It did. It took me 6 weeks to restack this row. But, that included cutting a bunch of pallets, a good day of yard cleanup, combining wood to this pile, and taking SS wood out and stacking it elsewhere. Now I have more room for more wood!
Stumpy and another young man and myself moved all the wood from the house down to the seasoned stack today. About a cord we moved. That stack has 3+ cord now, including half a cord of SS EWP. That puts us at 31 cord conservatively, working on a 6 year plan. If we sold that @$250/cord that is $7750 in cash. If we use it and save $3000/yr on oil....yeah....not selling anything.
above 6' it really gets precarious. Even in a shed with cribbed ends and using the supports to support. Here's what I'm talking about. This is me at 6'4" needing a ladder. At the top it's well over 10'. This is cribbing the ends. I'll take a split and use it like a hammer to push splits back in. But you have to be careful popping lower splits back in, the ones up top will learn out more and can topple.
Today the 'big' pile got finished. I top covered it just as the rain was starting, having stacked some yesterday and this morning before church, and a little after. Road side Inside
I wish we had the space for that to be a fence! The smell of the wood in that volume is just amazing.
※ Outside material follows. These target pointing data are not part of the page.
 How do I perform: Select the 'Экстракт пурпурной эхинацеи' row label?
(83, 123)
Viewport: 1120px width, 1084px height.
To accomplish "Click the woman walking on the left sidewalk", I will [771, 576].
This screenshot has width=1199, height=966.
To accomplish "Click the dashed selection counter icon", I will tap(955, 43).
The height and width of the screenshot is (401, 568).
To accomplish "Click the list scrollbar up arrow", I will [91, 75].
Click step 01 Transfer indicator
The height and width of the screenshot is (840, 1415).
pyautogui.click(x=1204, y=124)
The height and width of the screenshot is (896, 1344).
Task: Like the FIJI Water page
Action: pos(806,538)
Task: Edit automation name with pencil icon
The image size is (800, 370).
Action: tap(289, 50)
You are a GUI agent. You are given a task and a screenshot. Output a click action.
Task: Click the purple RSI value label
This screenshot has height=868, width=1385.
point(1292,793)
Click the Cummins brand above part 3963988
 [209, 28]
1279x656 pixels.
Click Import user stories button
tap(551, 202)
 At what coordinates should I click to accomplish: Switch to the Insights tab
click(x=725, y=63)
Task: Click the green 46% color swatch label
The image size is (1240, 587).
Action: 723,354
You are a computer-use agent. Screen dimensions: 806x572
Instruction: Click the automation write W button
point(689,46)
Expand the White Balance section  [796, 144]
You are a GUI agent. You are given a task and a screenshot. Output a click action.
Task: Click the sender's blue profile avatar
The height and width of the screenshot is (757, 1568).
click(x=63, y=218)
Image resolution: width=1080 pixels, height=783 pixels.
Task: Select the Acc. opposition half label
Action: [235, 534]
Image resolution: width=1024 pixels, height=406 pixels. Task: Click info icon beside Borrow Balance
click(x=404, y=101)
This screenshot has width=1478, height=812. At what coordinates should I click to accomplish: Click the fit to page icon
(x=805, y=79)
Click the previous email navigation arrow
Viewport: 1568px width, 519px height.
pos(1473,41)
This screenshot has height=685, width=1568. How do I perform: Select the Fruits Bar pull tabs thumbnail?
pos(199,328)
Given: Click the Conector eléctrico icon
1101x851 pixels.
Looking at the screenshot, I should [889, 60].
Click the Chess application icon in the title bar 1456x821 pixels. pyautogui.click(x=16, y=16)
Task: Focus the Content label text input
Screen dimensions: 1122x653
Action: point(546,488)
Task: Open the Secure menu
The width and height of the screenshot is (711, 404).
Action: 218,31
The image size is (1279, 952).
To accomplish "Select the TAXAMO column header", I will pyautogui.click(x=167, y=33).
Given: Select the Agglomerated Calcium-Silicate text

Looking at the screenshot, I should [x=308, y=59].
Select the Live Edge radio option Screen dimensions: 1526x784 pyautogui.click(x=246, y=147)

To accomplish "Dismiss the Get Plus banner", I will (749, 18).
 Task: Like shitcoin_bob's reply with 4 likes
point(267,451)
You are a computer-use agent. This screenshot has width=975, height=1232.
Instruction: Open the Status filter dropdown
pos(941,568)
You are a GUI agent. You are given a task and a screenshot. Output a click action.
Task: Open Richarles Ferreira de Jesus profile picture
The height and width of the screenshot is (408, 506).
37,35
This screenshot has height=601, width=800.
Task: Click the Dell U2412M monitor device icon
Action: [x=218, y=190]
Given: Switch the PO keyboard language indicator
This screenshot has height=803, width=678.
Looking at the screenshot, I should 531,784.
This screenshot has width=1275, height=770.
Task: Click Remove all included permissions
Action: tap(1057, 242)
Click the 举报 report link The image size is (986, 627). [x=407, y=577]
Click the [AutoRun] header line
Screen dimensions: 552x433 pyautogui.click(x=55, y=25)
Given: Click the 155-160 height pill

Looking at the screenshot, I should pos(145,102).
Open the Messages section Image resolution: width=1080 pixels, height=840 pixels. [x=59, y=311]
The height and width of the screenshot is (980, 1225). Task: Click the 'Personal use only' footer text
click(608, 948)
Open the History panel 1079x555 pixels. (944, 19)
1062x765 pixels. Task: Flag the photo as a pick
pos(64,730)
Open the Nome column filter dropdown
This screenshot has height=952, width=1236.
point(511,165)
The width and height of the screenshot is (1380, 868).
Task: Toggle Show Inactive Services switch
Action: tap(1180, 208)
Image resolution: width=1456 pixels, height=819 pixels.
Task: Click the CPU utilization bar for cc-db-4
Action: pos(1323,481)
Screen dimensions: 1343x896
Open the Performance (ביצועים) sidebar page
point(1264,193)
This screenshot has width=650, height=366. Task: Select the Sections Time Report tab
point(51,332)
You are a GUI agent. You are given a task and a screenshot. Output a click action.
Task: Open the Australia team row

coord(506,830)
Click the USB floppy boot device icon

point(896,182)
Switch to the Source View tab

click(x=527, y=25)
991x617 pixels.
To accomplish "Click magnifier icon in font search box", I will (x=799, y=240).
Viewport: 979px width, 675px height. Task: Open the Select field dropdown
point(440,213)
That is a lot of wood to hoard though, a few hundred feet of frontage . . . .
Sad update. That big stack I thought was 14 cord.....I re measured, its 40'x6'x6.25 tall. Just around 12 cord.. Puts us at 30 cord on hand, not including the new pile from the Yard tree score.
Measure twice cut once, no wait...thats carpentry. You've got an extra two cord up your sleeve somewhere?
I recalculated, took out for the ends being angled at the top....not squared off. The top is level, but the ground slopes, so the up hill side is 6' tall, the downhill side is closer to 7'. Probably a more accurate number now.